- Newbie question
- Posted by Davemon on February 23rd, 2005
I've just got a 'Home500' connection, which is supposed to give me
speeds of up to 512Kbps, but my (new windows XP) PC reports I'm getting
576.0kps. Has WinXP just added 64kps for the fun of it?
- Posted by Bob Eager on February 23rd, 2005
On Wed, 23 Feb 2005 08:32:11 UTC, Davemon <nospam@nowhere.no> wrote:
The 576 is the raw bit rate and includes 'administrative overhead'. When
that's taken off, the actual *data* transfer rate is 512.

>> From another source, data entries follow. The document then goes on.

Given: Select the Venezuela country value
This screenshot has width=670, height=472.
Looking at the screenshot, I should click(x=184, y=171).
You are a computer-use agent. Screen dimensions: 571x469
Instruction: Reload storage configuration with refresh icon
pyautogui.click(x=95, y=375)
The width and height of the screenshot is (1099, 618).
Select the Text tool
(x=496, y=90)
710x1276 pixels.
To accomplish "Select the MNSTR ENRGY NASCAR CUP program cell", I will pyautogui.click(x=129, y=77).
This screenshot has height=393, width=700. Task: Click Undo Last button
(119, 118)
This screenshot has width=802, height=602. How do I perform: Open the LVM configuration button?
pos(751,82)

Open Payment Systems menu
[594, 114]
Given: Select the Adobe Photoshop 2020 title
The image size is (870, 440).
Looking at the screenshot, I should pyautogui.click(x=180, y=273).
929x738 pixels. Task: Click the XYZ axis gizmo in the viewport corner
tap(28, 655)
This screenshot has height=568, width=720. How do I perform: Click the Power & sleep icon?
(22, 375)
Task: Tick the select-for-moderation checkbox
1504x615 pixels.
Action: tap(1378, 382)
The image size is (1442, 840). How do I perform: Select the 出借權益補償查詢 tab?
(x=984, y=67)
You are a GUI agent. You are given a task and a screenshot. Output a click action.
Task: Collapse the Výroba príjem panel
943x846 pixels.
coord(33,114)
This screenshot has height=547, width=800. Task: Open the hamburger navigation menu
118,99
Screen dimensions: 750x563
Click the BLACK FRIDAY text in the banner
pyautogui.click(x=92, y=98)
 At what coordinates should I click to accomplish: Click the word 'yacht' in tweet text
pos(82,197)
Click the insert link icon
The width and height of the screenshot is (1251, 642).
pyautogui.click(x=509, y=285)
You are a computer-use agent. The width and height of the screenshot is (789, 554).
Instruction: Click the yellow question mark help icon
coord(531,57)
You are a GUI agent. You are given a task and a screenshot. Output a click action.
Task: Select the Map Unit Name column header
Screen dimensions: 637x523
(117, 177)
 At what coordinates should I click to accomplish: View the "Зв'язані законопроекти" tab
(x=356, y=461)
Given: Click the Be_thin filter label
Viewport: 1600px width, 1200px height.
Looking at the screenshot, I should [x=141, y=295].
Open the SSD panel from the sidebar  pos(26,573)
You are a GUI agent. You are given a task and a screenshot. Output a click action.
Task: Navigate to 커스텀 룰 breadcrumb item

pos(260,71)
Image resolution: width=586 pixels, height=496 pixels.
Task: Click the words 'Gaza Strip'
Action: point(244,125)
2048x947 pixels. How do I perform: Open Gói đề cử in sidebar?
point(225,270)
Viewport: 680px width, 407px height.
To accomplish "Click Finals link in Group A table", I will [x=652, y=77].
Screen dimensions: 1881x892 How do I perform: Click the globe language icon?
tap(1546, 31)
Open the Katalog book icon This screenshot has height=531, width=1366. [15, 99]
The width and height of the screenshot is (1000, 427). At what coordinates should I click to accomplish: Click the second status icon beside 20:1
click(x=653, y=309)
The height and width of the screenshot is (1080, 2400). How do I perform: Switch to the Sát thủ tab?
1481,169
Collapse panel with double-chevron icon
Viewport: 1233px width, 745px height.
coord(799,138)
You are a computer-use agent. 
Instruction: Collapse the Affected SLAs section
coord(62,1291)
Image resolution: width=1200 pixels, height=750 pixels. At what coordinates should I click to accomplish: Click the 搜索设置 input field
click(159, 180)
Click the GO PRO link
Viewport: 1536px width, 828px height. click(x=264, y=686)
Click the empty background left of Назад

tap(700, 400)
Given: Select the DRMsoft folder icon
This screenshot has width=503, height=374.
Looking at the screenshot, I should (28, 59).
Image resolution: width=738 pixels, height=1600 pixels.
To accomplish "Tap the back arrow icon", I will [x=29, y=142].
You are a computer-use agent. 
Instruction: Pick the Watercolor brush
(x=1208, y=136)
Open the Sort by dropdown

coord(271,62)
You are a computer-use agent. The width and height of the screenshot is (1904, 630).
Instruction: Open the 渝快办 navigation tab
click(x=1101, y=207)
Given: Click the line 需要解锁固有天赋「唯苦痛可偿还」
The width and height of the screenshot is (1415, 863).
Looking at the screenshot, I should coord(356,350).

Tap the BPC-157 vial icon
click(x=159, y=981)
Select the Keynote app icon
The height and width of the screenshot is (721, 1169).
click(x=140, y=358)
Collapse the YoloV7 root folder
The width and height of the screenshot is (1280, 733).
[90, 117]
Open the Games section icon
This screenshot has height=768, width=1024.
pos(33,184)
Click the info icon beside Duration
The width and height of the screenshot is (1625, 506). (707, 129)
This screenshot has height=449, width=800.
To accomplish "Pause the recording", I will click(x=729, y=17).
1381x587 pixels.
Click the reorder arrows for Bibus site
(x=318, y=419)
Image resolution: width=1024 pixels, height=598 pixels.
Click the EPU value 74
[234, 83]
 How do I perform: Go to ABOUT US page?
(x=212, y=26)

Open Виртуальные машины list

- Posted by Davemon on February 23rd, 2005
Thanks Bob,
That certainly helps (I was thinking I'd broken the laws of physics or
something).
Just out of curiosity, what would 'administrative overhead' cover? is it
on the DSL-line, or is it a PC thing?
Bob Eager wrote:
- Posted by Bob Eager on February 23rd, 2005
On Wed, 23 Feb 2005 09:28:23 UTC, Davemon <nospam@nowhere.no> wrote:
In general terms, the raw data has to be put into packets for
transmission over the network (actually, it's already in packets when it
leaves your PC, but it gets wrapped in another layer; a good analogue is
your posted letter, that gets packed into a sack, that gets packed into
a van...!)
Those packets need headers, etc. to indicate their source, destination,
etc. That's the overhead..extra bytes to do that.